Study: Children’s Health Benefits Linked to Calif. Air Quality Gains
Children's respiratory health in Southern California has significantly improved as the area's air has become cleaner over the last 20 years, according to a study published Wednesday in the New England Journal of Medicine, the Orange County Register reports.
Details of Study
The study, which was conducted by University of Southern California researchers, consisted of periodic health tests among 2,100 children starting in 1993. Lung strength was determined by how much air and how hard children could blow into a spirometer device (Danelski, Orange County Register, 3/5).
The researchers measured lung development of the children annually as they aged from about 11 to 15 years old. The study compared the progress of children in three separate groups:
- 1994 to 1998;
- 1997 to 2001; and
- 2007 to 2011 (Phillips, Wall Street Journal, 3/4).
In earlier results, the researchers found that children in communities with high levels of air pollution had stunted lung development and were at risk of developing respiratory health problems.
The newest results focused on areas that had high air pollution levels but also had experienced reductions in nitrogen dioxide and fine particle matter in the last 20 years. Specifically, the study focused on children in:
- Jurupa Valley;
- Long Beach;
- Riverside;
- San Dimas; and
- Upland (Orange County Register, 3/5).
Findings
According to the study, levels of nitrogen dioxide in the five cities dropped by an average of 33% during the study period, and fine particle pollution fell by an average of 47%.

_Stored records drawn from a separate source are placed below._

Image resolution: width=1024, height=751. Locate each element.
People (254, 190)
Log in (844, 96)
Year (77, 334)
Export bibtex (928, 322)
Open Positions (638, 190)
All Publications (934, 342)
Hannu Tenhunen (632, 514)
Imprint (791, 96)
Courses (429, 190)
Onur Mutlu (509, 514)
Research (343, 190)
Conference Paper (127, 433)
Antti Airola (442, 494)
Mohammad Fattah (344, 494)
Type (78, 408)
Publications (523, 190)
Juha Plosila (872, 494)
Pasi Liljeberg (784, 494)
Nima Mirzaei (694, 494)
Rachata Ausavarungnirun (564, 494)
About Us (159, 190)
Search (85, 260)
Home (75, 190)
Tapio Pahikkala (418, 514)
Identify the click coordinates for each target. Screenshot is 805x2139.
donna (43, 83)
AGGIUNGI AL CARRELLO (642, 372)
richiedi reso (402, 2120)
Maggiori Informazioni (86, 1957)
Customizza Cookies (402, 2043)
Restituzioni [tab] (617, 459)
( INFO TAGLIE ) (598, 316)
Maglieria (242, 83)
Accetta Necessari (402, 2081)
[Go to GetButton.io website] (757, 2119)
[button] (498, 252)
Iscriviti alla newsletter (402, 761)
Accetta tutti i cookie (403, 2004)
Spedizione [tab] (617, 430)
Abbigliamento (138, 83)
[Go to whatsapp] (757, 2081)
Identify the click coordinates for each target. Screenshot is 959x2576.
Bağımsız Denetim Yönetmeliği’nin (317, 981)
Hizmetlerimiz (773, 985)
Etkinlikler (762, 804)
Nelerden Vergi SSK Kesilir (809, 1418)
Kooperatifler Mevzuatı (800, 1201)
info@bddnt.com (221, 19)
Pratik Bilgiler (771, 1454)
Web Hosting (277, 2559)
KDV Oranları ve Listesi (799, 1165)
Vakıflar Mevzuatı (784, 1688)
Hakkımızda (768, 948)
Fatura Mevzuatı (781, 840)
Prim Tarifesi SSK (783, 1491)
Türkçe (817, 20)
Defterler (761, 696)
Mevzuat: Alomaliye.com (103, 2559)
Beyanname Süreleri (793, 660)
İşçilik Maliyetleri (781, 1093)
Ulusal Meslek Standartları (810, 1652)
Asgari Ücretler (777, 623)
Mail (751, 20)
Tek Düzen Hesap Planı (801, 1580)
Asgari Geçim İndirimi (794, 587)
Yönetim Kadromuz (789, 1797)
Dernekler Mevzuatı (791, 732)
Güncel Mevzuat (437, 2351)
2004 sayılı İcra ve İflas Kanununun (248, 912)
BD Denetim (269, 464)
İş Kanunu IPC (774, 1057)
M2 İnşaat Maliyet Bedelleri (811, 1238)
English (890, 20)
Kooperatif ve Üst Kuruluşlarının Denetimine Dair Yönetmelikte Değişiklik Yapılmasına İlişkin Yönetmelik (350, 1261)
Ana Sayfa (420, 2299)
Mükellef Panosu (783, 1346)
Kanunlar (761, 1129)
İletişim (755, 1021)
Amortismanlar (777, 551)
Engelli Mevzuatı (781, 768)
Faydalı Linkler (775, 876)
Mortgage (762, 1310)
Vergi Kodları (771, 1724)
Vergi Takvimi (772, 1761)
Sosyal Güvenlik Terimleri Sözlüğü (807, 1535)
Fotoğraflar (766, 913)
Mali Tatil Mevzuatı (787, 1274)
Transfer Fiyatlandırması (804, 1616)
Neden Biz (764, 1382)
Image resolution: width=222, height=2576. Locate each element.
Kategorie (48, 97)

As air quality improved, the percentage of children with poor lung function dropped from an average of 7.9% in the mid-1990s to 3.6% in 2011 (Barboza, "L.A. Now," Los Angeles Times, 3/4). In comparison, the percentage of children with low lung function in some clean-air California cities is about 2.5%, according to the Register (Orange County Register, 3/5).
Meanwhile, improved air quality was associated with health benefits among male and female children with different racial backgrounds and those with and without asthma, suggesting "that all children have the potential to benefit from improvements in air quality," according to the study ("L.A. Now," Los Angeles Times, 3/4).
Reaction
James Gauderman, lead author of the study, said that the results show that the 1970 Clean Air Act, which required the Environmental Protection Agency to set standards and limits for various pollutants, seems to be working.
However, Terry Roberts, executive director of the American Lung Association's Inland offices, said there still is work to be done, as Southern California missed the 2015 goal for meeting the fine-particle pollution standard. He said, "The Clean Air Act is working, but we have to make sure it is not eroded" (Orange County Register, 3/5).
Still, Douglas Dockery -- a professor of environmental epidemiology at the Harvard T.H. Chan School of Public Health -- in an editorial accompanying the study wrote, "We should expect that these benefits could also be seen in other parts of the United States" ("L.A. Now," Los Angeles Times, 3/4).